··· Supplied information ···

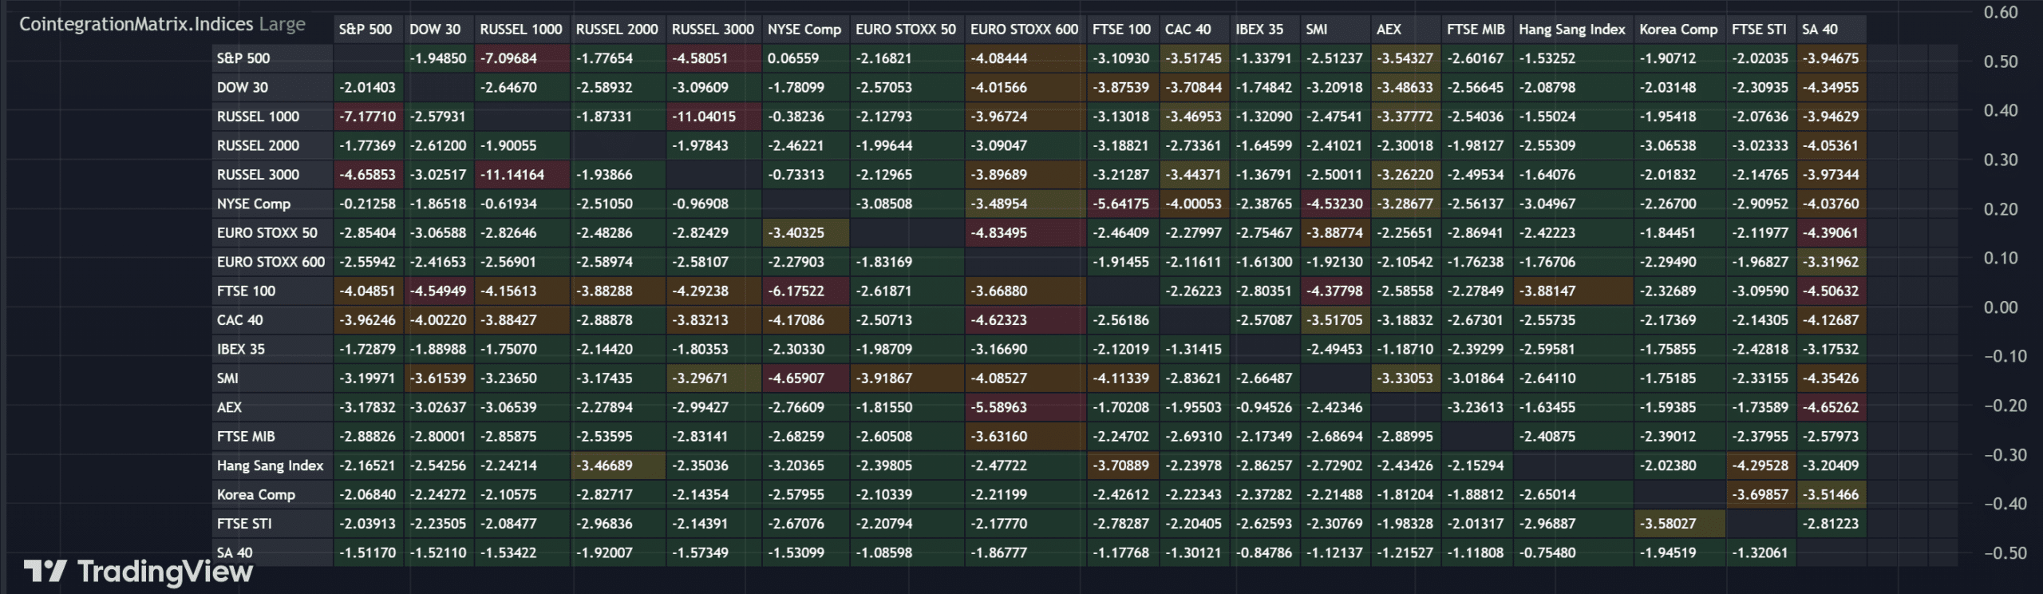Click the cell showing 0.06559
This screenshot has width=2043, height=594.
[793, 58]
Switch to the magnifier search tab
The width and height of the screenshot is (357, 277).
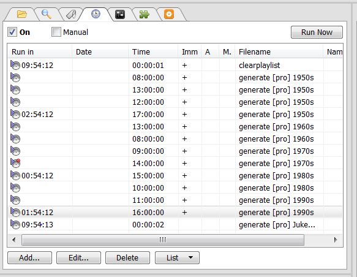point(46,14)
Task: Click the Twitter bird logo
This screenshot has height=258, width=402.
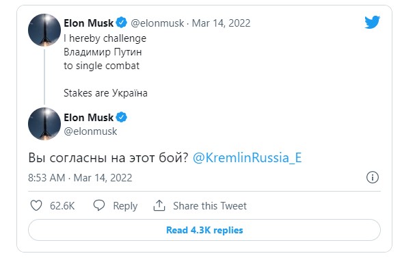Action: tap(372, 23)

···

_About this task_
Beginning with the line that holds "The width and" and continuing to the end of the entries above, set down each line exactly, both ends included; include no pictures.

_The completed task_
The width and height of the screenshot is (357, 277).
point(46,14)
Task: Click the Twitter bird logo
This screenshot has height=258, width=402.
Action: tap(372, 23)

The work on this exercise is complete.